P311 is an intracytoplasmic protein originally found in neurons and muscle that can bind to TGF-β LAP [12]. P311 does not belong to any established protein family, and its biological function remains largely unknown. In cultured NIH3T3 cells, P311 binds to LAP and induces a myofibroblast phenotype, upregulates α-SMA, induces FGF-2, VEGF, and PDGF receptor, upregulates integrins α3 and α5, and increases cell proliferation [12]. The in vitro P311-mediated changes differ from the well-characterized myofibroblast trans-differentiation, in that P311 inhibits the expression of TGF-β1 and TGF-β2 [13]. These results suggested P311 is involved in the progression of fibrosis, but it is unknown whether P311 is also involved in the progression of renal tubulointerstitial fibrosis, especially in the kidneys of IgAN patients.

Heretofore, no studies have examined whether P311 is expressed in the tubulointerstitial tissue of IgAN patients, and there are no reports on the relationship between P311, TGF-β1, and clinical data of patients with IgAN.

Our study shows that expression of P311 in the kidneys of IgAN patients was significantly higher than in normal controls. In addition, greater expression of P311 was present in the kidneys of patients with more advanced tubulointerstitial fibrosis. The mechanism of P311 upregulation in the tubulointerstitial tissues of IgAN patients remains unknown. In the early stages of IgAN, a patient is in a proinflammatory state, so this is one possible reason for P311 upregulation.
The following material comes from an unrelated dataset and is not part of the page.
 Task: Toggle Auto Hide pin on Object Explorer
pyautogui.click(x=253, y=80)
The expression of TGF-β1 was also elevated in the kidneys of IgAN patients. Interestingly, the expression of P311 correlated with the expression of TGF-β1, and both occurred at similar locations within cells. It has been demonstrated previously that TGF-β1 is a key mediator in renal fibrotic progression [11, 23]. In the present study, our results suggest that P311 and TGF-β1 may bind to one another and thereby induce tubulointerstitial fibrosis in patients with IgAN.
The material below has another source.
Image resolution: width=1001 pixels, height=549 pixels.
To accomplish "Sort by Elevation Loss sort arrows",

In the early stages of IgAN, the patient is in a proinflammatory state, resulting in cell proliferation and secretion of cytokines such as TGF-β, IL-1, and CTGF. At the same time, the proinflammatory state induces upregulation of P311. Considering that P311 binds to TGF-β1 LAP, it may contribute to the progression of tubulointerstitial fibrosis by several mechanisms. One possibility is that P311 binds to TGF-β1 LAP, changes the conformation of LAP, and depresses LAP function. LAP bound to P311 could not inhibit TGF-β1 signals that result in fibrosis, and could not block inflammation. Thus, LAP bound to P311 would facilitate inflammation and fibrosis. Another possibility is that elevation of P311 contributes to activation of latent TGF-β1. Integrins are crucial for the activation of latent TGF-β1 [26] and elevated P311 induces upregulation of α-SMA, induction of integrins, and increased cell proliferation [12], which promotes the activation of latent TGF-β1. The active form of TGF-β1 promotes tubular epithelial myofibroblast trans-differentiation, enhances the synthesis of ECM proteins, and leads to tubulointerstitial fibrosis.

A second important finding in this study is that there was a correlation of P311 expression with various clinical parameters. Among our IgAN patients, there was a significant correlation between 24-h proteinuria and expression of P311, and between P311 expression and extent of tubulointerstitial fibrosis. This suggests that P311 might be involved in the progression of IgAN. Although the expression of P311 in patients with Scr > 133 μmol/L was significantly higher than in patients with Scr < 133 μmol/L and normal controls, P311 expression was not correlated with eGFR or Scr. This study also showed that expression of P311 and TGF-β1 in tubulointerstitial tissue from IgAN patients was higher than that of control patients, and that expression of these two proteins correlated with various clinical parameters and kidney lesion classification.

Finally, there is no indication that our findings would be specific for patients with IgAN. In fact, P311 expression may also be induced in the kidneys of patients with other renal diseases or renal damage, such as acute tubular necrosis or lupus nephritis. Studies are currently in progress to measure the expression of P311 in patients with other kidney impairments and to identify the role of P311 in the pathogenesis of IgAN.